La convicción grupal que tumbó el favoritismo del Barcelona, Real Madrid, Atlético y Athletic se forjó en los almuerzos de tortilla de patatas y porrones de vino en el bar de Tomás de los Santos, al lado de Mestalla. En las raciones de sopa cubierta en los restaurantes de carretera de Motilla del Palancar, a mitad ruta de autocar. En las rutinarias sesiones de cine en el Apolo o el Princesa, en Madrid, haciendo tiempo antes de cenar de merluza o carne empanada del bar de la estación de Chamartín y partir de medianoche en literas de coche-cama hacia los estadios del norte.

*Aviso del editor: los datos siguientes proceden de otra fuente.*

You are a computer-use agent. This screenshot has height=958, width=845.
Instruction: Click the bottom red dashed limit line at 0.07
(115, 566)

A los méritos deportivos, la Liga de 1971 se agranda con el tiempo por su impacto icónico, en una sociedad en pleno cambio, como retrata Paco Gisbert en la obra «El niño de Di Stéfano». Es el campeonato con últimos desplazamientos, Zaragoza y sobre todo Sabadell y Barcelona, con éxodos masivos de aficionados con una estética inconfundible. Es una singular marea con un blanco muy nítido, el de las gorras, el de las banderas y pancartas hechas de sábanas con un sencillo escudo al centro. La blanca humareda de cada traca prohibida en Mestalla, la Nova Creu Alta o en el largo fin de semana de Sarrià. Era el limpio color blanco de medias, pantalón y camiseta, sin alardes creativos.

El equipo salido del pueblo y con alma canterana se fundió con el propio pueblo, con el regreso de Sarrià por carretera, a través de la antigua Nacional que atravesaba los municipios, con momentos de gran intensidad emocional al pasar por Almenara o Puçol, la casa de los hermanos Claramunt y Forment. Más de cuatro horas tardó el autocar en completar los últimos 100 kilómetros, antes de la apoteosis final en Mestalla.

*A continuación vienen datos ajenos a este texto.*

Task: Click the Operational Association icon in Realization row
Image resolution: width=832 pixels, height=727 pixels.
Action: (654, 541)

La Liga del 71 fue la obra culminante del gerente Vicente Peris, que entró con 16 años en el club como chico de los recados, nada más acabar la guerra, y que durante cuatro décadas hiló con su conocimiento futbolístico y del entorno la cultura de club de Mestalla. Su repentina muerte, de un infarto en Mestalla, a los pocos meses, en febrero de 1972, cambió para siempre al Valencia CF. Aunque el legado, de alguna manera, no acabó de perderse, detectándose réplicas sísmicas como la de 2002, con otro bloque enladrillado en defensa y goles épicos, como el de Baraja al Espanyol en 2002.

Los jóvenes héroes del 71 son hoy la generación más golpeada y estigmatizada por la pandemia. Son los jugadores que tras su retirada volvieron a los campos de naranjas y horno familiar, que lamentan no poder festejar esta efeméride saliendo a saludar en un Mestalla lleno y con compañeros muy fastidiados de salud o que ya no están.

Pero su huella en el mestallismo es indeleble y la gratitud, eterna.